● **What to do**
Count the lines of the data below that contain the word "perform". How many are there? Reply with the number only.

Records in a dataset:
▬▬▬▬▬▬▬▬▬▬
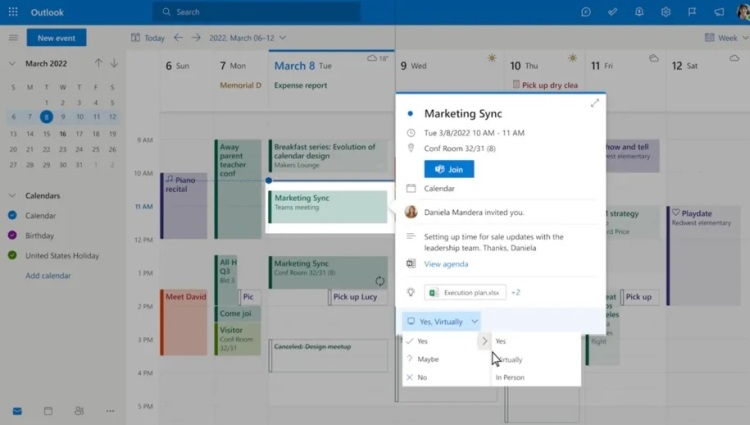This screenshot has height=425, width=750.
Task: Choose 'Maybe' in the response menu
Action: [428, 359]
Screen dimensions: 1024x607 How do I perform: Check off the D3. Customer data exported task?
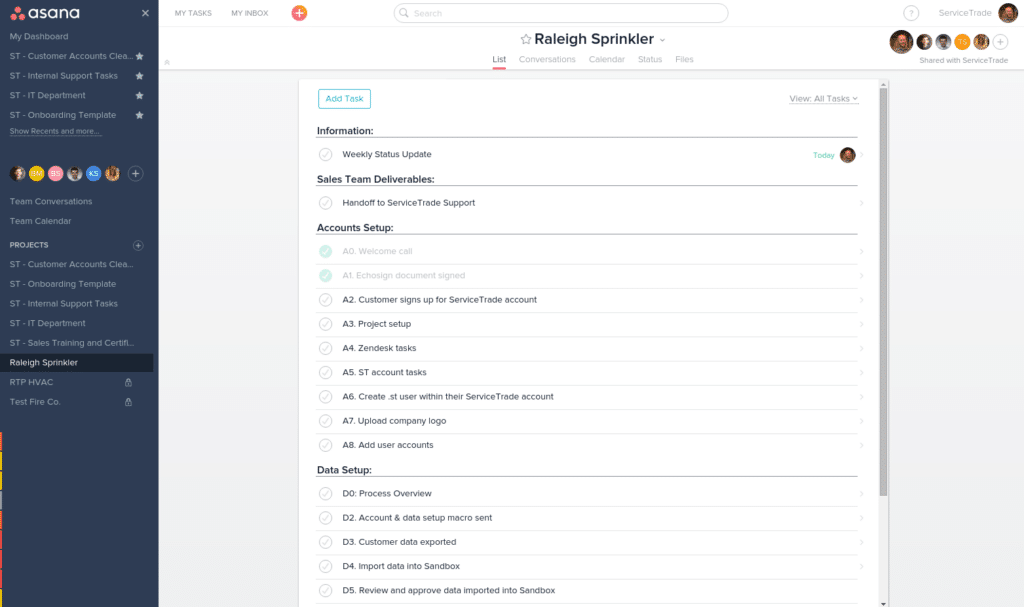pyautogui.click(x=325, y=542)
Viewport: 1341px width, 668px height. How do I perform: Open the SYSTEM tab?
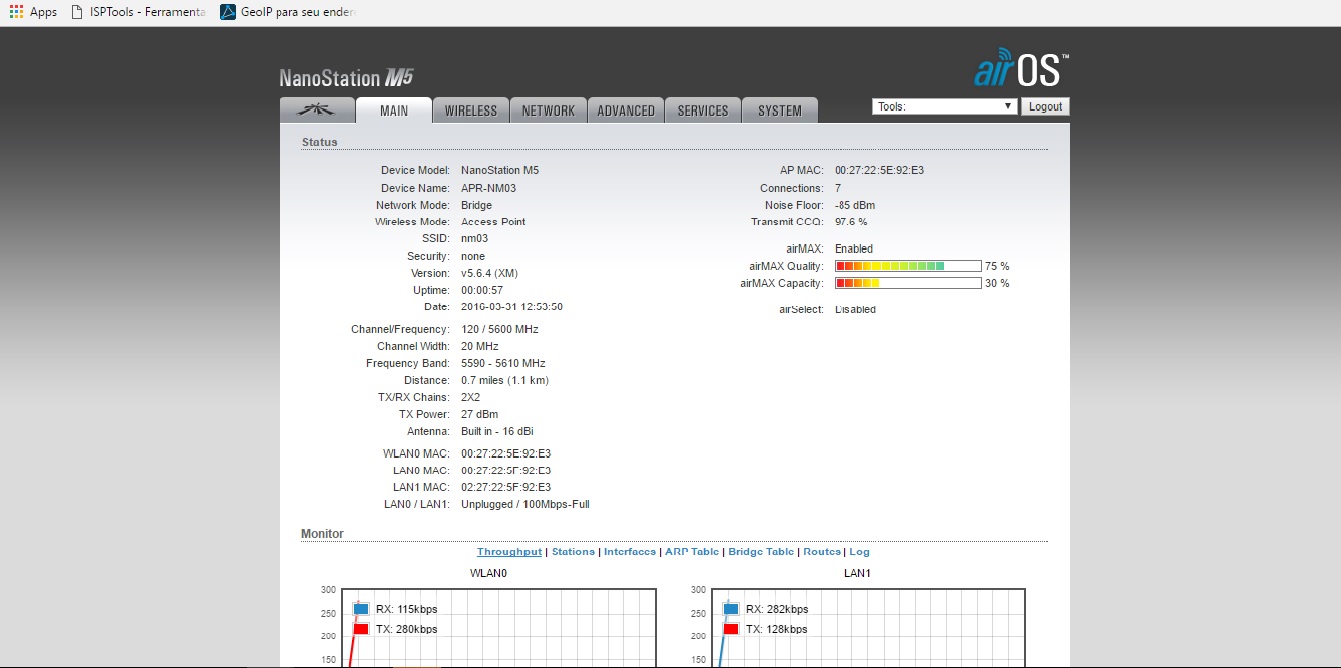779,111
▬▬▬▬▬▬▬▬▬▬
● **The result**
2